Speed: it’s one of the fastest events and some people just like speed
Danger: the crashes are spectacular and violent. If you watch car racing hoping there might be a crash, this sport is up your alley
Questionable sex appeal: If skin-tight full-body rubber suits are your thing, you’re in luck, although I must warn you, aerodynamics is key, so don’t expect any curves or lumps to show on for male or female ogling.
Disbelief: this is probably the most common reason why people like watching luge.
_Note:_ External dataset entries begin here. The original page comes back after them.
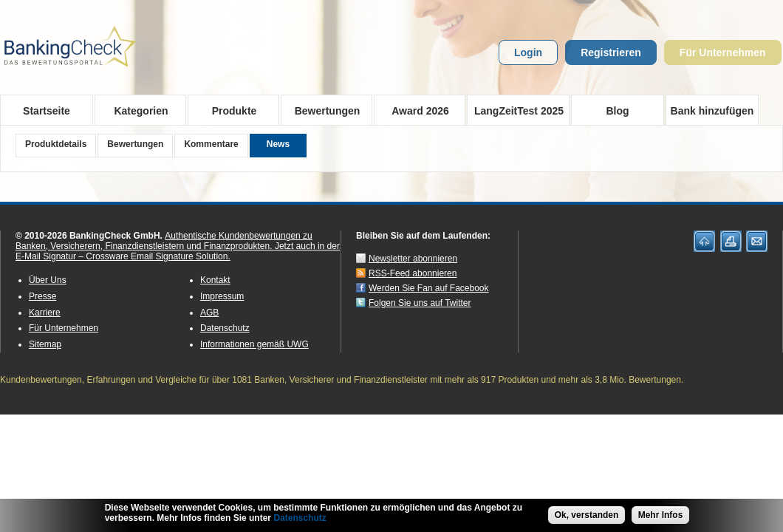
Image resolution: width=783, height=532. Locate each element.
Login (528, 52)
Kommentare (211, 144)
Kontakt (215, 280)
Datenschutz (225, 328)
It’s just hard to believe that people have spent so much of their lives becoming so incredibly accomplished at sledding down an icy track.
What Are the Different Luge Events?
Olympic luge has Men’s single races, Women’s single races, and gender-neutral doubles races that basically always consist of two men because weight is an advantage. This year the Olympics will add a new luge event — the team relay. This race combines all of the previous races into one. Each country gets one men’s single, one women’s single, and one doubles sled. They are sent down the track in succession with the next sled only being allowed to start when the previous racer has reached the finish line and hit some kind of electronic sensor with their hand (or foot or elbow, or head, or whatever is fastest, I would imagine.)
How Dangerous is Luge?
It’s one of the more dangerous Olympic sports. Traveling at almost 90 miles an hour down an enclosed track of concrete reinforced ice turns mistakes into tragedies all too easily. The last Olympics in Vancouver were marred by the death of Georgian luger, Nodar Kumaritashvili during a practice run. Kumaritashvili’s death sparked a dialog about how the designers of luge runs are leading the sport into faster and more dangerous territory for the sake of gaudy speed figures.
What’s the State of Gender Equality in Olympic Luge?
Moderately okay. On paper it looks a little better than it really is. Men and women’s singles events are the same number of runs (four) but they start at different heights and are therefore different lengths. The doubles competition is officially open to any gender but invariably is stocked with male athletes.
What Are Some Fun Olympic Luge Stories?
Well, okay, we all saw the movie Cool Runnings about the first Jamaican bobsled team to qualify for the Olympics. We laughed, we cried. In 2014 the parallel story is about Shiva Keshavan who became the first Indian athlete to represent his country in the Winter Olympics by qualifying in luge. He’s being called “Spicy Runnings” and this video of him training on a Himalayan road is incredible.